How to Blend RPE with Your Metrics
RPE isn’t about ditching tech — it’s about using it intelligently.
RPE + Heart Rate: Heart rate often drifts upward with heat or fatigue. If you’re holding a steady RPE 5–6 but HR creeps higher, don’t stress. That’s cardiac drift. Stick to the feel of the effort.
RPE + Power or Pace: Terrain, wind or group dynamics can disrupt fixed targets. Use RPE like gears — choose the feel that matches the session goal and don’t obsess if watts or speed fluctuate.
Five Practical Ways to Use RPE This Winter
- Find Your “Feel Anchors”: Do a short ramp test indoors or on a calm road, increasing intensity every 2–3 minutes. Notice what RPE 3, 6 and 8 feel like. Compare this with FTP or HR data.
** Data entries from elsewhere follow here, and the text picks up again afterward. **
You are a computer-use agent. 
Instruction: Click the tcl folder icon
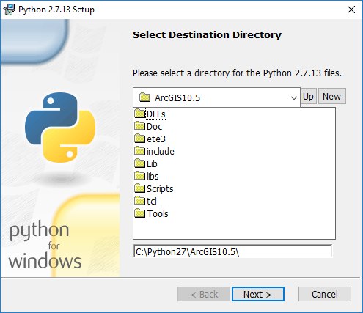pyautogui.click(x=140, y=201)
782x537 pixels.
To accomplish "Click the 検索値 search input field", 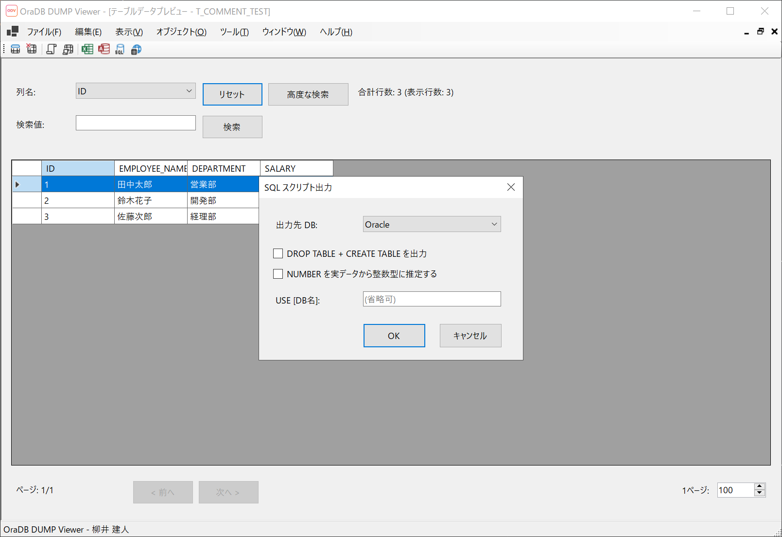I will point(135,123).
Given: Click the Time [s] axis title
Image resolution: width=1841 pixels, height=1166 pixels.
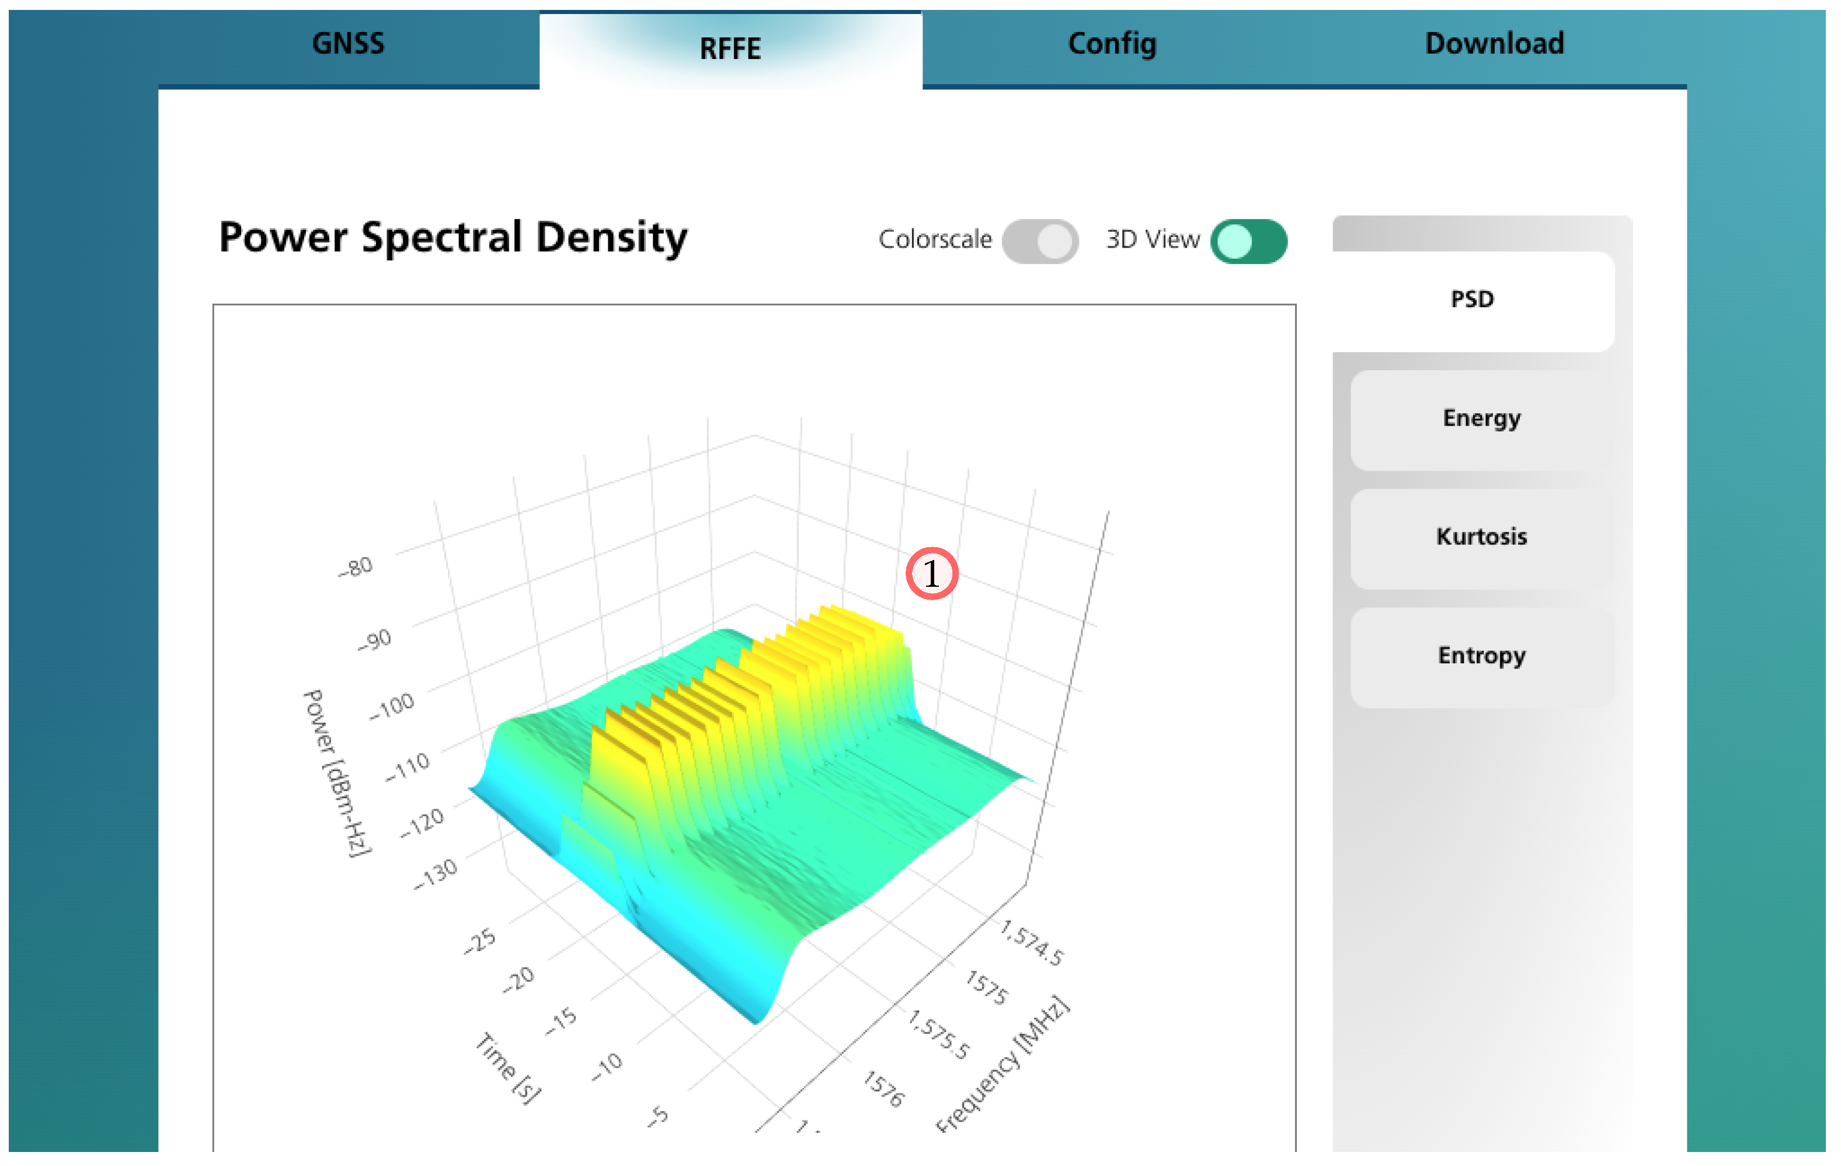Looking at the screenshot, I should tap(508, 1067).
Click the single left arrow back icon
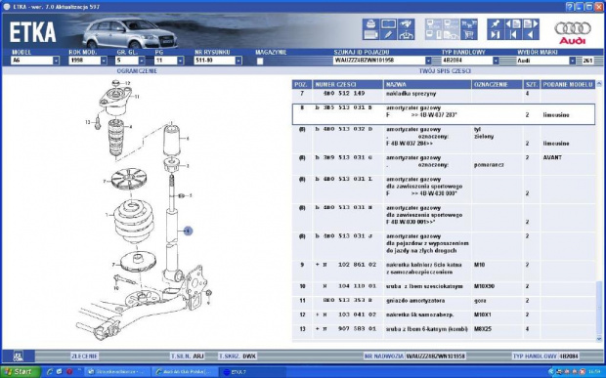The width and height of the screenshot is (606, 378). [x=531, y=35]
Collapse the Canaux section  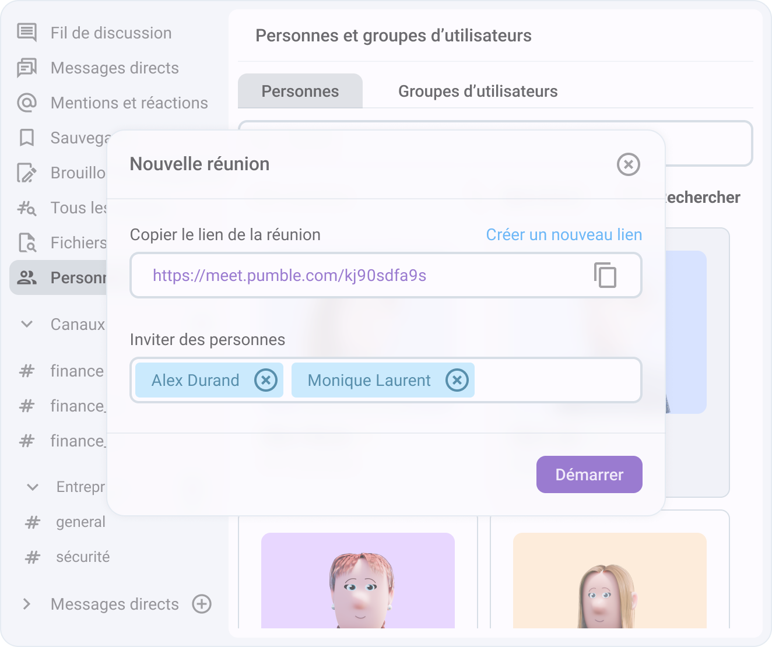[27, 324]

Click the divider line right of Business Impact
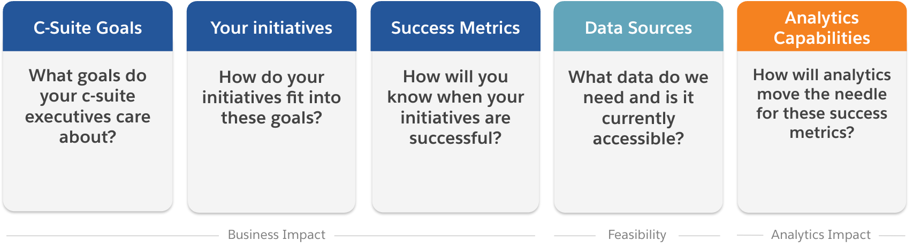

- Cruise, Don’t Prove: On endurance days, cap effort at RPE 3–4 and let numbers float. You’re training your engine, not your ego.
- Do Quality by Feel: When wind or terrain make pacing tricky, aim for RPE 6–7 for tempo or RPE 8 for threshold efforts.
- Learn to Listen: Feeling unusually heavy, sore or stressed? Drop the intensity. Not every day is a race.
- Build Consistency: Winter is about layering aerobic work and resilience. Using RPE keeps sessions productive without chasing peak-season numbers — exactly the mindset behind our training essentials.
The Takeaway
Technology is useful — but sometimes your body is smarter.
RPE puts feel back at the centre of training, helping you balance load, recovery and consistency across changing conditions.
When spring arrives, you won’t just be fitter — you’ll understand yourself better as an athlete.
Because the best effort meter you’ll ever own isn’t a power meter or smart watch. It’s built in. You just need to tune in and listen.